Jeb Gambarella (Toni Servillo) in La Grande Bellezza

There is so much to enjoy - incredible soundtrack of wonderful music as well,  And it's funny.

In some ways it's a bit like La Dolce Vita except the characters are older - but there are whole scenes that seem to be re-worked from Fellini films - I thought I recognised bits from DV, Roma, Satyricon and Otto e mezzo... and some very Fellini-esque scenes - which managed somehow to be more touching than grotesque.  It is so Fellini - but better - often in Fellini one is watching an artefact - an historical experience, a bit of cinema heritage.  This was not true when I first saw Fellini in my teens - his films then were only 10-15 years old - relatively contemporary, even if some were in black and white.  I still love some of his films, notably Roma and Amarcord, but to see this film was like seeing a Fellini who had properly matured.
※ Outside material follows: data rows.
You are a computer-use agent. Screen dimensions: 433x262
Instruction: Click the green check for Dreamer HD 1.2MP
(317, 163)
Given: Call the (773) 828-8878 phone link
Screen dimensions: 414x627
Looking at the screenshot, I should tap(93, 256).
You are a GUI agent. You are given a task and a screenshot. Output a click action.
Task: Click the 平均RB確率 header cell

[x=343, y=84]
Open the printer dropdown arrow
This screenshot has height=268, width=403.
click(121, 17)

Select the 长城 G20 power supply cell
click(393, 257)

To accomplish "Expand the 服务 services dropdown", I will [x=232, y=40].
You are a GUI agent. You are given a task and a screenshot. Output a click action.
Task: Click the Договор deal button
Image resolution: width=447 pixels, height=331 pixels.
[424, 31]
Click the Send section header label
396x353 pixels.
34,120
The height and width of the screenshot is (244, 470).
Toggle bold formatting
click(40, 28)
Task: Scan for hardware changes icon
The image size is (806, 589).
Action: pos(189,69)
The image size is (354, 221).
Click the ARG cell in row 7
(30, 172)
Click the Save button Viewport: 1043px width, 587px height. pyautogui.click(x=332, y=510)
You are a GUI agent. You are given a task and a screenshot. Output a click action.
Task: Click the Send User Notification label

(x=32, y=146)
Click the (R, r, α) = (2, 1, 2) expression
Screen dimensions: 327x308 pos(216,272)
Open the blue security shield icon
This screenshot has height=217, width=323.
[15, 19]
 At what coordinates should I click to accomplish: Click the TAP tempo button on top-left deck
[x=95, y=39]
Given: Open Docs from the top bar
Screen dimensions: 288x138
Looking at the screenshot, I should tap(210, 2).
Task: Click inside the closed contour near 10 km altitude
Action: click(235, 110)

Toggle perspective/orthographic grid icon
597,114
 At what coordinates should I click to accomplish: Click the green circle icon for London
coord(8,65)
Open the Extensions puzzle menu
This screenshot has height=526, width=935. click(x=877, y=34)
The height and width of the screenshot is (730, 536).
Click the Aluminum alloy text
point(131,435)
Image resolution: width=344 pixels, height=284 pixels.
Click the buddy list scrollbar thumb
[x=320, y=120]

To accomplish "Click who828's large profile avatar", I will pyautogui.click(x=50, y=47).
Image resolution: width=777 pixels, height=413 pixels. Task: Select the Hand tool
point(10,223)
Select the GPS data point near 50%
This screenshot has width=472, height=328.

I don't know his late films well - but I always feel that they didn't have anything new to say.  La Grande Bellezza also lacks the mammismo elements of a lot of Fellini's films, and in fact there is a rather glorious put down of a woman who claims to have sacrificed a great deal for her children.

You can see Jeb Gambarella as Marcello in Dolce Vita - but grown older.  Jeb came to Rome from elsewhere, he loves Rome, he's been a journalist, but he's also written a very influential novella.  He's wealthy and hedonistic, but still questioning things.  He has a long-lost love who has died recently - and then her husband revealed that she was in love with him all her life.

The lighting is exquisite - seldom full bright searing day, but early evening, or morning shots.  The architecture is Rome - with a lot of Bramante's Tempietto and the great fountain on the Gianicolo (Janiculum) as well as the Colosseum - even interiors, my fave being the short scene in the Palazzo Spada... places I'd forgotten I'd been to, and places like the palace with the great terraced gardens which I've always wanted to go to.  I don't even know the name of this palace - I saw a picture of it once in an 18thC painting -  but they appear to have filmed part of it there.

Many of the themes are themes from Fellini: the weirder aspects of the Church (a worldly cardinal who talks boringly about food, an ascetic, toothless nun), the decayed gentry of Rome, appearance, fading beauty (a botox clinic), nuns, a stripper, etc.

I have probably left out a dozen other things - yes, the flamingoes - surely not a nod to John Waters?

This is not coherent I feel - it is a raving review!